● What you need to do
In the text below about a building's ground floor, what spacing do the thick columns of the concrete base follow?

━━ Text provided ━━

The program for the ground floor literally provides a base for the process of the project: being so well identified and separated from the apartments, it needs to have its own materiality and its own functioning. The acoustic context, with a lot of noise emitted in the workshop and, supposedly, in the café, requested to insulated very well this ground floor from the rest of the building. Still wanting to have a maximum exposure of these activities on the street, and giving the nature of the loud noises of the workshop, we consider building a very strong concrete base, with a regular 5x7m grid of thick columns. To prevent the amplification of the sound and the reverberation effect, and make more effective the sound traps to be later installed, the structure adopts a particular pyramidal shape – supported by the zigzag windows – that diffuses and reduces the noises emitted there. The extremely thick concrete slab improves the acoustic insulation for the apartments above.
This big mineral volume is split into two rectangles (workshop on one side, café, library and coworking on the other side), allowing between them the access to the first floor. Indeed, it wouldn’t make sense to go through and inside this heavy block to access the apartments. Instead, it acts as a broken rock with natural stone stairs in the middle, that lead to the entrance of the housing building itself, up on a mezzanine that reminds more of an Italian passageway/courtyard (“coursive” in french) than a classic lobby. All of this space – the stairs and the entrance mezzanine – is free to use by the inhabitants, as an exterior space that is a soft transition between the street and the apartments.

━━━
━━ Source excerpt ━━

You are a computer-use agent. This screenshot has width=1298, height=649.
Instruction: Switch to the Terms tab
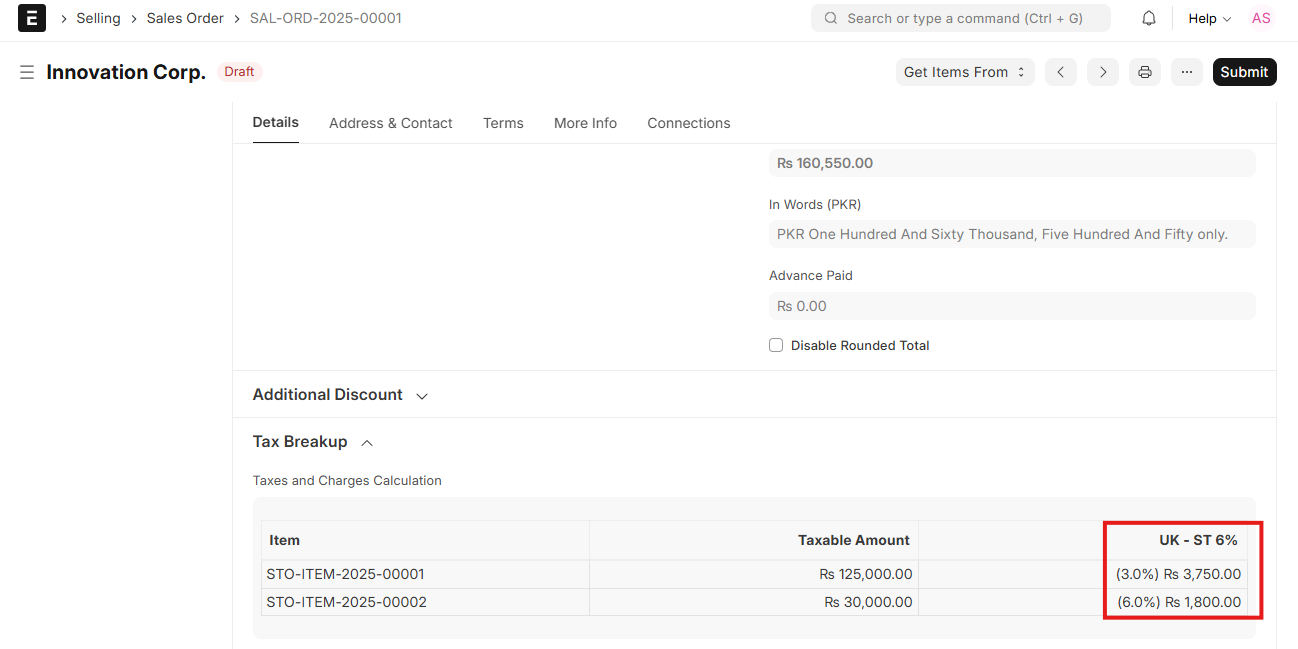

━━━

● Exercise output
A regular 5x7m grid.